Task directions: The answer must consist only of the lines from the line with "Instruction: Click the 1MHz" to the line with "You are a computer-use agent. This", both included, exactly as they stand below.

━━ Provided records

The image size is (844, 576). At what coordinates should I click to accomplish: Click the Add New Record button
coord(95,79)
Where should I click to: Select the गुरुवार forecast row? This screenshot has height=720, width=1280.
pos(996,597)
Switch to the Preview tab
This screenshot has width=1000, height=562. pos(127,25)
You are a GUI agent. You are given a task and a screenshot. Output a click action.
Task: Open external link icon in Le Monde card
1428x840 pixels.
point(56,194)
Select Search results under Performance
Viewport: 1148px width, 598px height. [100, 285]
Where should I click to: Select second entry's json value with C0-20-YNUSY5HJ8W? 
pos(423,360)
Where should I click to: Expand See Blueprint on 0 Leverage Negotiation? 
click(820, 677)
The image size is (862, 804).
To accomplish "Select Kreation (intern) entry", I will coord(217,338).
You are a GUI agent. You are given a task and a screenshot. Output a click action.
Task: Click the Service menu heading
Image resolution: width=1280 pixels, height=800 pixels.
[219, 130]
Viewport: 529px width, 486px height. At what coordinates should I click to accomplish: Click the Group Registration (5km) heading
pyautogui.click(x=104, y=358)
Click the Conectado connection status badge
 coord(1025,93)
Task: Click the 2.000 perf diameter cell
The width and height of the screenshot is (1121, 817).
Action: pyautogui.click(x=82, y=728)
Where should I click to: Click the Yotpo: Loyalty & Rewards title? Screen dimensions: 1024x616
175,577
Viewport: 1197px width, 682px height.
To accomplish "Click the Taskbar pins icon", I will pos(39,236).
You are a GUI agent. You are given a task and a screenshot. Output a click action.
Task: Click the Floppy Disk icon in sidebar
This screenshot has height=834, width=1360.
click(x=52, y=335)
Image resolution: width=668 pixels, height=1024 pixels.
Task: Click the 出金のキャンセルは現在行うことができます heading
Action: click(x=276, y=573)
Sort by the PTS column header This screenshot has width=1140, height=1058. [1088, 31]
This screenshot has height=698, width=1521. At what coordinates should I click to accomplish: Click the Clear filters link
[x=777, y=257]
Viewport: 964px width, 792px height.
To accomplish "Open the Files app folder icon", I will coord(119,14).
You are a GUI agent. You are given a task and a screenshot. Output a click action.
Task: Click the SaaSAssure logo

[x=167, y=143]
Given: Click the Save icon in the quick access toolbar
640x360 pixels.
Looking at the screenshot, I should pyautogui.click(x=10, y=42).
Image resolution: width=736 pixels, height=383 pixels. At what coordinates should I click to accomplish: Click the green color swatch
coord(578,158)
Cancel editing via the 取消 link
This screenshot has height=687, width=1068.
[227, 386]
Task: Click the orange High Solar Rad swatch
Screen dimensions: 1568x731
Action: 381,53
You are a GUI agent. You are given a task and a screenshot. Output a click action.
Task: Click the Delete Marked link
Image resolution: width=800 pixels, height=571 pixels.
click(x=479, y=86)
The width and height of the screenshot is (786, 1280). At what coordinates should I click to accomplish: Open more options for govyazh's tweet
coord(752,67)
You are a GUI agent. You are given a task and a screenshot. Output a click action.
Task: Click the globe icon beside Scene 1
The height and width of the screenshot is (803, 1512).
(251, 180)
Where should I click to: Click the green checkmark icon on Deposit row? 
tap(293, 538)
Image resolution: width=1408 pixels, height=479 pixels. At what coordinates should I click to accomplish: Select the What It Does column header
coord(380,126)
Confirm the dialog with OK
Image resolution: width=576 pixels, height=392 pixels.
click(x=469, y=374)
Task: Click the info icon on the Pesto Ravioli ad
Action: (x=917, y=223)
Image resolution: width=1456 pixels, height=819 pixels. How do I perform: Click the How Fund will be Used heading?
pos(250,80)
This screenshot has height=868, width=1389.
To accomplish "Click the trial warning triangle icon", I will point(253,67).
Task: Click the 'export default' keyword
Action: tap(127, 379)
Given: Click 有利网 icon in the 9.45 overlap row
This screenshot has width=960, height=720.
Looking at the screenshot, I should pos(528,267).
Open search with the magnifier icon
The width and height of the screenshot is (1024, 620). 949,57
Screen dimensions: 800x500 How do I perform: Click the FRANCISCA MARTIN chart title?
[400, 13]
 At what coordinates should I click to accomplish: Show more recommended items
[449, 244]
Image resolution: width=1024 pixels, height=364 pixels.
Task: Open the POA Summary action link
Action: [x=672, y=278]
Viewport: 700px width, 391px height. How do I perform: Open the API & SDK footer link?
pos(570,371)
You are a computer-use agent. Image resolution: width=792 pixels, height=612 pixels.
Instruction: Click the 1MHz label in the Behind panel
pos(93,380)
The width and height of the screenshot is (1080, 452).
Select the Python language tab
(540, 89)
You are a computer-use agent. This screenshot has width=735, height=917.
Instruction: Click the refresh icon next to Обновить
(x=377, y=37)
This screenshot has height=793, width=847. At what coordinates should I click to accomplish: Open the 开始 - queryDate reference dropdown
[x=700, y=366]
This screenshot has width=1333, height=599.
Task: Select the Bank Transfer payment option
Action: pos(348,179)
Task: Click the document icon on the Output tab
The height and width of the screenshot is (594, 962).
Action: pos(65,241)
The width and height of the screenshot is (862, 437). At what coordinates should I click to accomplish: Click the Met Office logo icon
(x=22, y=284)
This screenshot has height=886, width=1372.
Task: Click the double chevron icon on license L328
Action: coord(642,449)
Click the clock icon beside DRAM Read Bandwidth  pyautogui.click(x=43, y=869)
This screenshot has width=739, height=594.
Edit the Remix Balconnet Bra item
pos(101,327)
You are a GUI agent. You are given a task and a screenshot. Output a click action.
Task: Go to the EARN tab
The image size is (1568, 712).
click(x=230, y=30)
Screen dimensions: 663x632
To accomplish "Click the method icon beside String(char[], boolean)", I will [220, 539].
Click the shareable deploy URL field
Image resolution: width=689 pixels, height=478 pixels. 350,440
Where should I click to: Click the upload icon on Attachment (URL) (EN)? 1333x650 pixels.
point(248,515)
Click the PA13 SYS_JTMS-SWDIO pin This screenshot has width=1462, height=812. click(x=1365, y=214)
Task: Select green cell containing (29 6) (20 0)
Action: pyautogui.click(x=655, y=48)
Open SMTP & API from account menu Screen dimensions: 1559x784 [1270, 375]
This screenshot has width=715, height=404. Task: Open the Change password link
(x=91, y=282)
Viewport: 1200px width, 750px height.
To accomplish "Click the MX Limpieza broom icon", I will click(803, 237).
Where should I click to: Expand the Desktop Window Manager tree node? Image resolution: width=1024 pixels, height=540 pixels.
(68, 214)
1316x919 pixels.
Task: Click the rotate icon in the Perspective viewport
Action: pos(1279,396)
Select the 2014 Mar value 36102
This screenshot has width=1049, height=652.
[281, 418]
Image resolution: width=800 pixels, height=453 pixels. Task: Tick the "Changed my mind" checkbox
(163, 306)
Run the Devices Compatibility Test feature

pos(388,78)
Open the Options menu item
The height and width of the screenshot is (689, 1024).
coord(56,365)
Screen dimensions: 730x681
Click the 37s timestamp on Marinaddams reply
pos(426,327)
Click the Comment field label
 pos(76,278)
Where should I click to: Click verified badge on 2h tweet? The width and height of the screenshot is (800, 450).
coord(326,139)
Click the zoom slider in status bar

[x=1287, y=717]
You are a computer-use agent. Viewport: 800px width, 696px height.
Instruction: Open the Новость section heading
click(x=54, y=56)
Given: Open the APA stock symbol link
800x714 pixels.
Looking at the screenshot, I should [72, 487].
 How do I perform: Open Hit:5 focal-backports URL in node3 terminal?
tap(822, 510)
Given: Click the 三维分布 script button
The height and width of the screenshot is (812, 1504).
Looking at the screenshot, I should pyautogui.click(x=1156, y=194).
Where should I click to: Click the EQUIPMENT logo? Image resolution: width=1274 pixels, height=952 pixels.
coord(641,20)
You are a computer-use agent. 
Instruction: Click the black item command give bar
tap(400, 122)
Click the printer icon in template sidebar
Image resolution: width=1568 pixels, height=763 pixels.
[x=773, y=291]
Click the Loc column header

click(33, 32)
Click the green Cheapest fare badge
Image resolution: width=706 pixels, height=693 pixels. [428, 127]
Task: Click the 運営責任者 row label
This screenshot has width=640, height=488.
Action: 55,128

━━━━

Written solution:
Instruction: Click the 1MHz label in the Behind panel
pos(93,380)
The width and height of the screenshot is (1080, 452).
Select the Python language tab
(540, 89)
You are a computer-use agent. This screenshot has width=735, height=917.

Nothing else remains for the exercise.